= Harish-Chandra's Schwartz space =

In mathematical abstract harmonic analysis, Harish-Chandra's Schwartz space is a space of functions on a semisimple Lie group whose derivatives are rapidly decreasing, studied by Harish-Chandra. It is an analogue of the Schwartz space on a real vector space, and is used to define the space of tempered distributions on a semisimple Lie group.

== Prerequisites ==
=== Length functions ===
Let $G$ be a topological group. A length on $G$ is a continuous function $l: G \mapsto [0, +\infty[$, such that for all $g, g' \in G$, $l(gg') \leq l(g) + l(g')$. These functions are used to define spaces with rapidly decreasing functions on locally compact topological groups, since they are used to define polynomial weights to ensure rapid decay.

=== The $\sigma$ function ===
Let $G$ be a semisimple connected Lie group with Lie algebra $\mathfrak{g}$, and let $K$ be its maximal compact subgroup. Then, the Cartan decomposition of $G$ allows one to state that the mapping
$(k, X) \mapsto k \exp(X)$
,$k \in K$ and $X \in \mathfrak{p}$ is an analytic diffeomorphism of $K \times \mathfrak{p}$ onto $G$.
 Let $b$ be the Killing form of $\mathfrak{g}$. Its restriction on $\mathfrak{p}$ provides an euclidean norm $\| X \|$, $K$-invariant, and such that $\langle Z, (adZ)^2Y \rangle = \langle (ad Z)^2X, Y \rangle$ for all $X, Y, Z \in \mathfrak{p}$, where $\langle \cdot, \cdot \rangle$ is the inner product corresponding to $\| \cdot \|$.
 The $\sigma$ function of $G$ is then defined as $\sigma(x) = \| X \|$ for $x = k \exp(X)$. It is proved that $\sigma$ is a length function. Of course, $\sigma$ is equal to $0$ on $K$, and for all $x \in G$, $\sigma(x^{-1}) = \sigma(x)$.

==Definition==

In order to define the Harish-Chandra Schwartz space on a semisimple Lie group $G$, one uses the Harish-Chandra's Ξ function and the $\sigma$ function of $G$, defined in the former section.
The Schwartz space on $G$ consists roughly of the functions all of whose derivatives are rapidly decreasing compared to Ξ. More precisely, let's suppose $G$ is connected, and let's define $\nu_{r, g_1, g_2}(f) = \displaystyle \sup_{g \in G}{| g_1 \ast f(g) \ast g_2 | \Xi^{-1}(g)(1+\sigma(g))^r}$ for all $r \in \mathbb{R}$, where $g_1$ and $g_2$ belong to the universal enveloping algebra $U \mathfrak{g}$ of $\mathfrak{g}$, $\ast$ denotes its action on $G$ as differential operators, and $r \in \mathbb{R}$.

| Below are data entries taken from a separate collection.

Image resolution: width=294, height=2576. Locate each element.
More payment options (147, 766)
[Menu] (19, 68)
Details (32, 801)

The Harish-Chandra Schwartz space is defined as the subspace $S(G)$ of $\mathcal{C}^\infty(G)$ such that $f \in S(G)$ if and only if $\nu_{r, g_1, g_2}(f) < +\infty$ for every $g_1, g_2 \in U \mathfrak{g}$, $r \in \mathbb{R}$. Topologized with the set of such seminorms, it is a Fréchet space. Since $G$ is connected, the set of smooth functions with compact support $\mathcal{C}_c^\infty(G)$ on $G$ is dense in $S(G)$.